The fate of the Russian Ostdeutsche was that of expulsion and flight when the Soviet Union invaded Muscovy and the Caucasus in the late 1970s. The German population in Russia, believed to have numbered in the 1 to 2 million range, was either expelled or fled westwards as Soviet armies advanced, both because of an order from retreating German authorities and because of propaganda of Soviet atrocities against Germans. This large refugee population emigrated and settled across Europe. Ingria Germans mostly settled in the neighboring Baltics, in the process displacing the native Baltic and Estonian populations, whilst many Volga Germans and other Germans residing in Russia migrated into the Ukraine; many in particular migrated to Gotenland. A minority resettled back in Germany.

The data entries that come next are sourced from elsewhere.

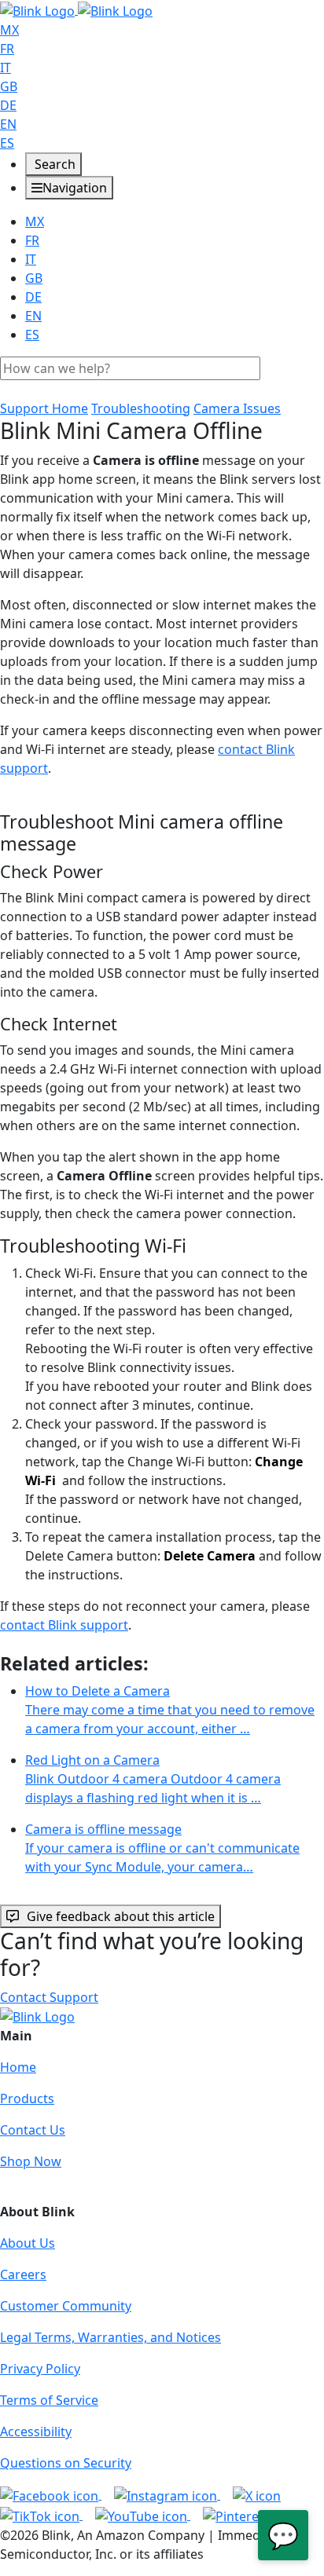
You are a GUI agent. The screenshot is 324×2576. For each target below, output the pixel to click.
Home (18, 2067)
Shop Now (30, 2161)
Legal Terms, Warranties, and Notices (110, 2337)
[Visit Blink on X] (257, 2494)
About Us (27, 2243)
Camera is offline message (162, 1847)
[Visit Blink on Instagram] (167, 2494)
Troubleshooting (140, 408)
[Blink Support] (76, 9)
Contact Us (32, 2130)
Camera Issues (237, 408)
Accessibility (36, 2431)
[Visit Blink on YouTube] (142, 2514)
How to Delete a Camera (170, 1709)
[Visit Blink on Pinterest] (250, 2514)
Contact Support (49, 1997)
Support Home (44, 408)
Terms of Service (49, 2400)
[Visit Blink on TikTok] (41, 2514)
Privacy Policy (40, 2368)
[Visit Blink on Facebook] (50, 2494)
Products (27, 2098)
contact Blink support (64, 1625)
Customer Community (65, 2305)
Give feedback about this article (121, 1916)
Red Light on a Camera (153, 1778)
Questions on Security (65, 2463)
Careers (23, 2274)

The expulsion and flight of Germans from Russia is a cause for animosity between Germany and the Soviet Union.
Ukrainian Ostdeutsche
The Ukraine was historically home to a significant German minority, mostly within Volhynia and around the Black Sea. Like with many of the German minorities in the former Russian Empire, many Ukrainian Germans opted to migrate to the United States or elsewhere with mounting anti-German sentiment in Russia.

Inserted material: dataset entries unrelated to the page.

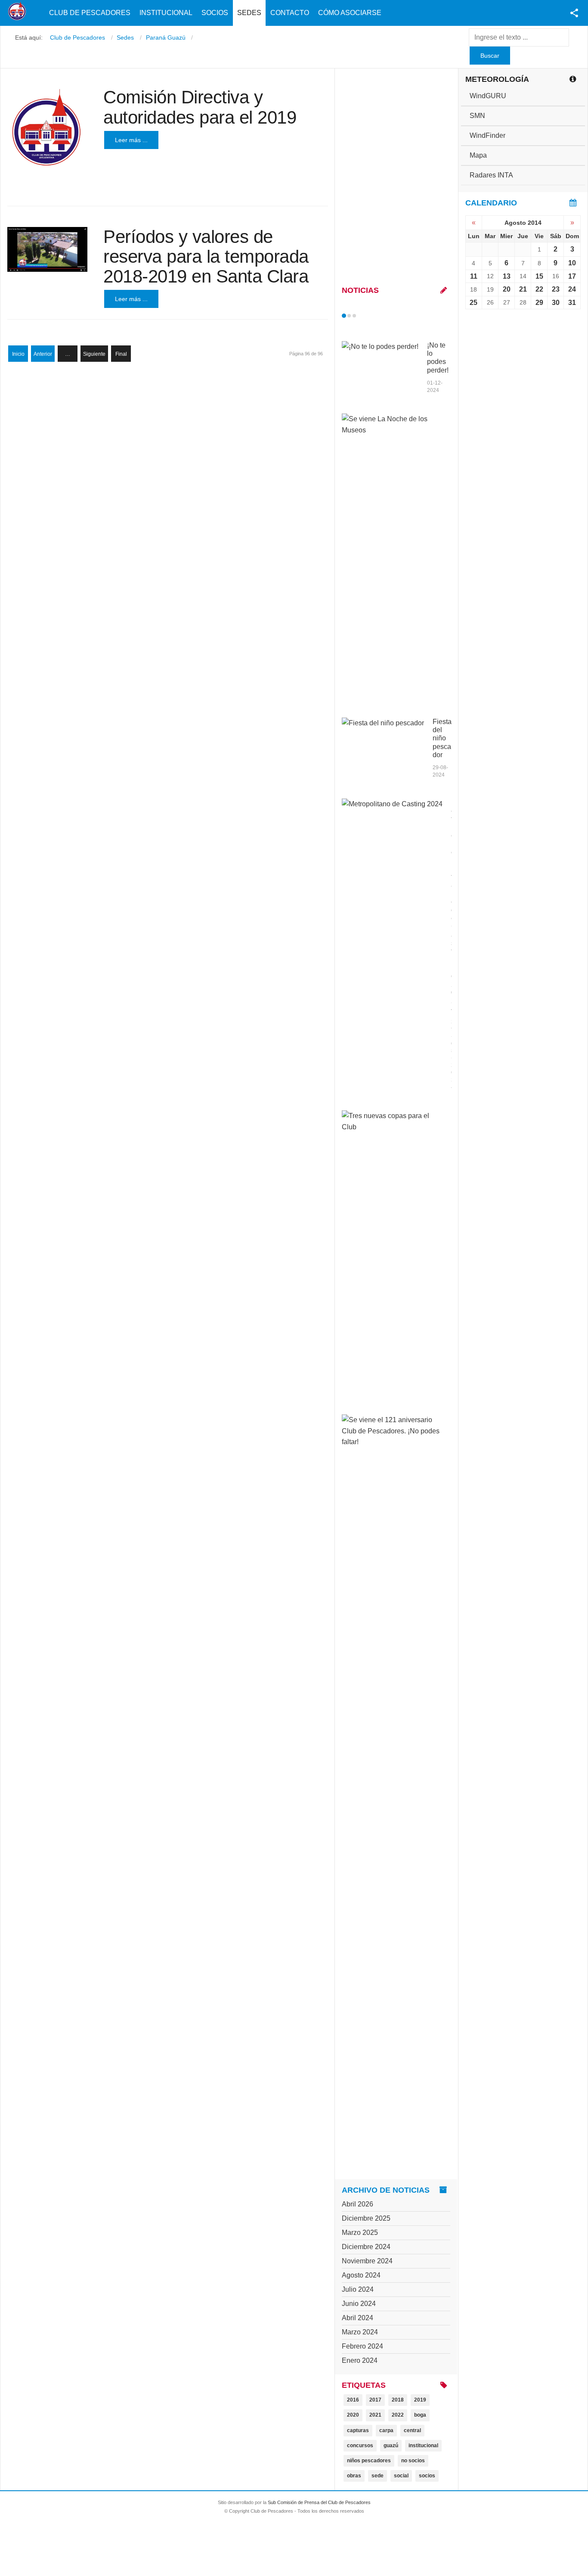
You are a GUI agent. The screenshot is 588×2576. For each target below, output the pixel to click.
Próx (370, 316)
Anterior (43, 354)
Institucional (165, 12)
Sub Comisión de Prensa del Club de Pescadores (319, 2502)
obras (354, 2476)
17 (572, 276)
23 (556, 289)
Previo (362, 316)
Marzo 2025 (360, 2232)
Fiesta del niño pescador (442, 738)
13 (507, 276)
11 (473, 276)
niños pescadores (369, 2461)
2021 (375, 2415)
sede (377, 2476)
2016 (353, 2400)
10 (572, 263)
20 (507, 289)
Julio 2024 (358, 2289)
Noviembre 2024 (367, 2261)
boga (420, 2415)
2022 (398, 2415)
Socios (214, 12)
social (401, 2476)
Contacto (289, 12)
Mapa (478, 155)
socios (427, 2476)
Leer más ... (131, 140)
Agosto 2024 (361, 2275)
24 (572, 289)
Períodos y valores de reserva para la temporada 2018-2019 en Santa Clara (206, 256)
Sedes (249, 12)
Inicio (18, 354)
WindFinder (487, 135)
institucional (423, 2445)
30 (556, 302)
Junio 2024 (359, 2303)
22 (539, 289)
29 (539, 302)
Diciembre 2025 (366, 2218)
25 (473, 302)
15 (539, 276)
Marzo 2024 (360, 2332)
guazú (391, 2445)
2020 (353, 2415)
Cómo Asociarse (349, 12)
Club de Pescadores (89, 12)
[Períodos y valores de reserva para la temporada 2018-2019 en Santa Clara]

The conquest of the Ukraine by Germany in World War II resulted in a new colonization program as part of the Generalplan Ost. In places like Crimea, colonization was exceptionally successful, however as the Nazis intended for Ukraine to serve as a breadbasket to be exploited rather than as a settler colony like Ostland, German colonization remained limited. The Volhynia Germans and Black Sea Germans partially benefited from the racial hierarchy that the Nazis had established, but many of these Germans had emigrated elsewhere or had assimilated in with the local Russian or Ukrainian populations, dwindling their numbers.

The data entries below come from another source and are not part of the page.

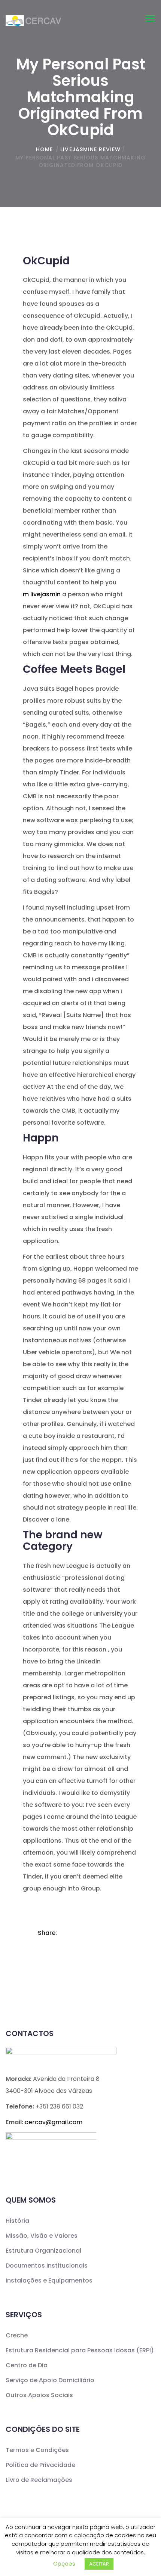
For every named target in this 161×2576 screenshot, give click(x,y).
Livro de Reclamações (39, 2480)
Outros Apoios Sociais (39, 2395)
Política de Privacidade (40, 2465)
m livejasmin (42, 594)
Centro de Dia (27, 2365)
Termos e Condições (37, 2450)
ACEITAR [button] (99, 2563)
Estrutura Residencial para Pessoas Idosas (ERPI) (80, 2350)
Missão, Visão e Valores (42, 2235)
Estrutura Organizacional (43, 2250)
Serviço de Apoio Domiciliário (50, 2380)
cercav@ (53, 2122)
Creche (17, 2335)
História (17, 2220)
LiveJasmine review (90, 149)
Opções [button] (64, 2563)
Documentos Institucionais (47, 2265)
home (44, 149)
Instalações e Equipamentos (49, 2280)
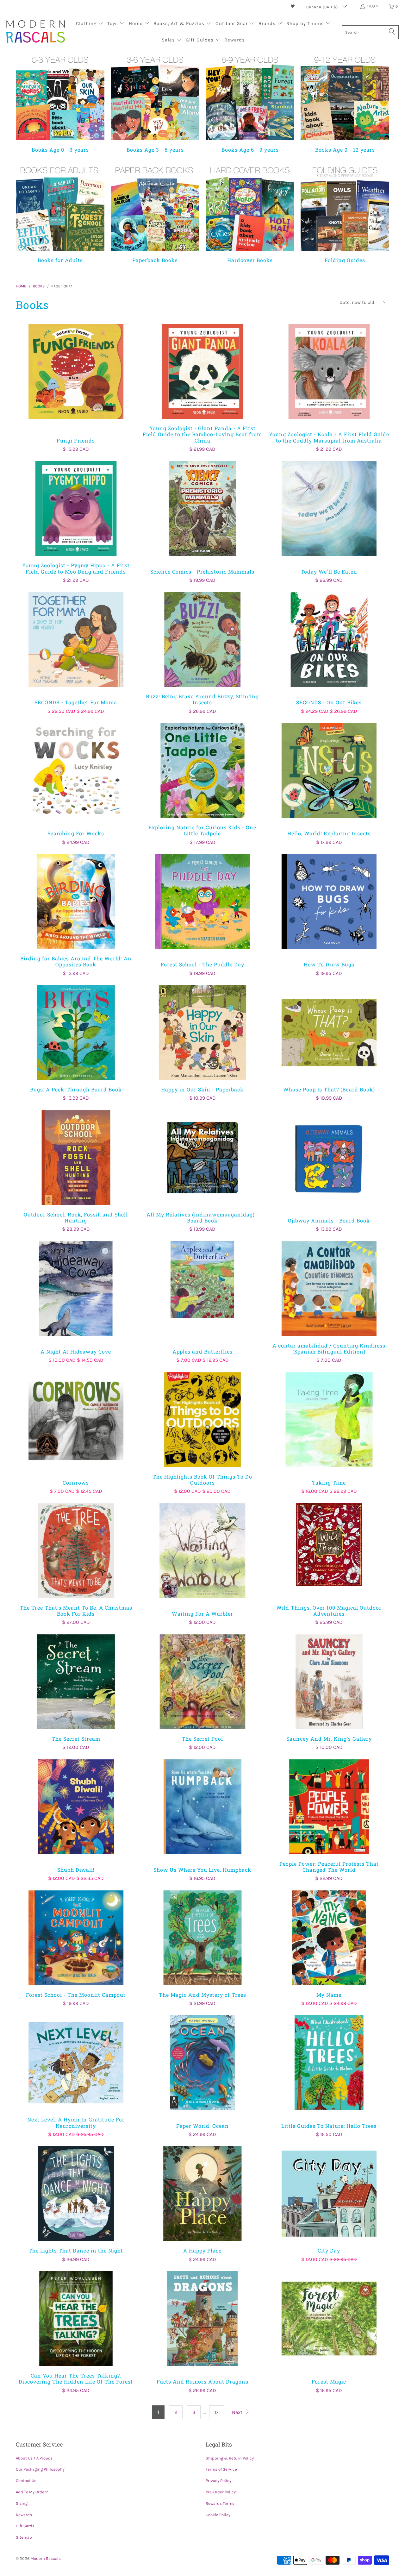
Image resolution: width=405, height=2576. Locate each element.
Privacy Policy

The 1970s saw a "Heim ins Reich" movement conducted by Germany that called for groups like the Ukrainian Ostdeutsche to return to Germany. Most colonists in Ukraine opted against repatriation, choosing instead to remain in Ukraine. Ukraine today is still home to a significant German minority, but their numbers have been dwindling as communities either die off or migrate back to Germany. Of those who do migrate back to Germany, most have opted to move to Gotenland.